Gruzja i Mołdawia coraz bliżej Unii Europejskiej
Gruzja i Mołdawia parafowały w piątek w Wilnie podczas szczytu Partnerstwa Wschodniego umowy stowarzyszeniowe z UE, obejmujące porozumienia o wolnym handlu. Umowy mają być podpisane w ciągu roku, czyli przed końcem kadencji obecnej Komisji Europejskiej.
Wbrew wcześniejszym planom w Wilnie nie podpisano umowy o stowarzyszeniu UE-Ukraina.
W ubiegłym tygodniu władze w Kijowie ogłosiły, że wstrzymują przygotowania do zawarcia tego porozumienia. Rząd Ukrainy wyjaśnił, że Unia nie zaproponowała stronie ukraińskiej wystarczającego zadośćuczynienia za straty, które kraj poniósłby w związku z pogorszeniem relacji handlowych z Rosją.

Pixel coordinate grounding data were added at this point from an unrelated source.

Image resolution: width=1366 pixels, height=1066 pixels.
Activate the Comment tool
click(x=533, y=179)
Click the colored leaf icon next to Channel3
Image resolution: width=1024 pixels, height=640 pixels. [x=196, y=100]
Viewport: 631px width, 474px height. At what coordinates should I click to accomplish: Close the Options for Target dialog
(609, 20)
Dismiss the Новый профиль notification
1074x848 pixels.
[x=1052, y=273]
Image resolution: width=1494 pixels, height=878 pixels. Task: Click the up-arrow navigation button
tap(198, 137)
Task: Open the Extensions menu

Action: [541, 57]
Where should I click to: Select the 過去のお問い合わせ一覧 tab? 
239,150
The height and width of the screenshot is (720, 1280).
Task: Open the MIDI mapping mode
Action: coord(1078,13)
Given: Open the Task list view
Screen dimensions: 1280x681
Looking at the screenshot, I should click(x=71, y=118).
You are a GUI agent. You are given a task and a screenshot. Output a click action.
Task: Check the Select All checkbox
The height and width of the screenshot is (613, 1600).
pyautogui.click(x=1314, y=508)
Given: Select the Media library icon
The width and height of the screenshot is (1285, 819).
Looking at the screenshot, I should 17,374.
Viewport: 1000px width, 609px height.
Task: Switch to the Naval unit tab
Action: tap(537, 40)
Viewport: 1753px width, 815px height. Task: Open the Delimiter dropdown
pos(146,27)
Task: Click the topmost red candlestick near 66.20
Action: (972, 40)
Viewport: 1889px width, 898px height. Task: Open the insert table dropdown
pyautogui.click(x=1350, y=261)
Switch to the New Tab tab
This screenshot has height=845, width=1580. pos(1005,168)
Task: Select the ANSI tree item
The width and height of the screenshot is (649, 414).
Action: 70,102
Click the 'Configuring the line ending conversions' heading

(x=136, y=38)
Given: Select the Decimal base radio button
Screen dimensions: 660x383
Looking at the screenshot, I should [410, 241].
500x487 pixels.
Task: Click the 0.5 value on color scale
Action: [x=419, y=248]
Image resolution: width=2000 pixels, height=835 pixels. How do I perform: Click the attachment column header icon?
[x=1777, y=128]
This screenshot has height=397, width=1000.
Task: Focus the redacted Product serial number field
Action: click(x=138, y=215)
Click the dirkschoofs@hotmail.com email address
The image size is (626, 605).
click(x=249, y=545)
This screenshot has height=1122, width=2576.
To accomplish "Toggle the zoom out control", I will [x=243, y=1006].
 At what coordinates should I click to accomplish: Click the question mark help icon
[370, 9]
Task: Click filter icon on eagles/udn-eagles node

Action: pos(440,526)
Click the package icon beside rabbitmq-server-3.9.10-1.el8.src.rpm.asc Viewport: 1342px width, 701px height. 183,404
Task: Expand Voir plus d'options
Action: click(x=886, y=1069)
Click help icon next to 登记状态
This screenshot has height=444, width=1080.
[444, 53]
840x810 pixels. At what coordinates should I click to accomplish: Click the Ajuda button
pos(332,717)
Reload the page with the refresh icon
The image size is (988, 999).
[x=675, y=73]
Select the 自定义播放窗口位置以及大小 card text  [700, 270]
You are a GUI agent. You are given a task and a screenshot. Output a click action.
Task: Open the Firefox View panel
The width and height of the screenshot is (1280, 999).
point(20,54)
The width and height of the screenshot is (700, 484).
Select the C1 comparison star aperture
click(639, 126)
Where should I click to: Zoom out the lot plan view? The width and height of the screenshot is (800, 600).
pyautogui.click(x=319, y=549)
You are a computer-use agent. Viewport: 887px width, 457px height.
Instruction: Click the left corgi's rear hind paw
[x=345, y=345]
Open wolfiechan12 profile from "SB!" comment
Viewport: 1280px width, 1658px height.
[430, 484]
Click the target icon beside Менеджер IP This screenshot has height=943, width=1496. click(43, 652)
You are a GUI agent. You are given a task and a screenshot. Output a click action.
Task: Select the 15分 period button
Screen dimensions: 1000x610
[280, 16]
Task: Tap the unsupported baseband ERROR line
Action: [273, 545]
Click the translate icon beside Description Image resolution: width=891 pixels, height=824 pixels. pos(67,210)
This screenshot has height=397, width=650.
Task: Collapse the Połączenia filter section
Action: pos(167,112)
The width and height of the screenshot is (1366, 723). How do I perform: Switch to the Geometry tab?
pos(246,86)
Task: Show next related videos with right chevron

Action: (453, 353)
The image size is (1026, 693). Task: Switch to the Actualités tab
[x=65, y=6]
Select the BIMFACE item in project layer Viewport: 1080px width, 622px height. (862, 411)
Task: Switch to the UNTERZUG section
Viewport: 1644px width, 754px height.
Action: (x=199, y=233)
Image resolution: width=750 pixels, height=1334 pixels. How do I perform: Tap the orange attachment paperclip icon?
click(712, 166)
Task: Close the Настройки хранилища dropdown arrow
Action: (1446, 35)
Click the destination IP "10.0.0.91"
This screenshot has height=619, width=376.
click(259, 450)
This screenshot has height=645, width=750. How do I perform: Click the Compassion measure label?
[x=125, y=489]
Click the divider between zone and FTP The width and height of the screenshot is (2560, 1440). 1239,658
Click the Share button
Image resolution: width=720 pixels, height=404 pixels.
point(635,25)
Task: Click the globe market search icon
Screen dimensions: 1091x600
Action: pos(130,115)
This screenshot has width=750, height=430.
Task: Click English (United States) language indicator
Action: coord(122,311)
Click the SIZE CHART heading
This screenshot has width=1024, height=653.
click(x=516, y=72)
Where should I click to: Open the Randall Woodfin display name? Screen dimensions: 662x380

Parafując w piątek umowy stowarzyszeniowe z Mołdawią i Gruzją, Unia Europejska uszanowała suwerenny wybór tych krajów - powiedział szef Rady Europejskiej Herman Van Rompuy podczas uroczystości parafowania umów na szczycie Partnerstwa Wschodniego w Wilnie.
- To bardzo ważny moment w relacjach UE z Gruzją i Mołdawii - powiedział Van Rompuy. Podkreślił, że "wysiłek, determinacja, odwaga i wola polityczna" przywódców i społeczeństw obu krajów pozwoliła na parafowanie "najbardziej szerokich porozumień, jakie UE kiedykolwiek negocjowała ze swoimi partnerami".
- Ze swojej strony kraje oraz instytucje Unii Europejskiej uszanowały suwerenny wybór naszych partnerów i nie wywierały na nie presji - podkreślił Van Rompuy. W ten sposób pośrednio nawiązał do działań Rosji, która próbuje zniechęcić kraje Partnerstwa Wschodniego do zbliżenia z UE. Z tego powodu z parafowania umowy z Unią zrezygnowała Armenia, a Ukraina wstrzymała przygotowania do podpisania porozumienia.
Przewodniczący Komisji Europejskiej Jose Barroso powiedział, że celem jest podpisanie obu umów możliwie najszybciej i w trakcie 2014 r. - Unia Europejska chce waszego sukcesu i będzie was wspierać - dodał.
Z kolei prezydent Litwy Dalia Grybauskaite podkreśliła, że parafowanie umów stowarzyszeniowych z Gruzją i Mołdawią jest dowodem na to, że Partnerstwo Wschodnie "działa". - Były wzloty i upadki, ale możemy dziś powiedzieć, że Europa się poszerza - powiedziała.
- Parafki na papierze to symbole ciężkiej pracy, która jeszcze przed nami. To dopiero pierwszy krok. Trzeba jeszcze podpisu i ratyfikacji, by w pełni wykorzystać dobrodziejstwa bliższej politycznej współpracy i integracji gospodarczej - stwierdziła litewska prezydent.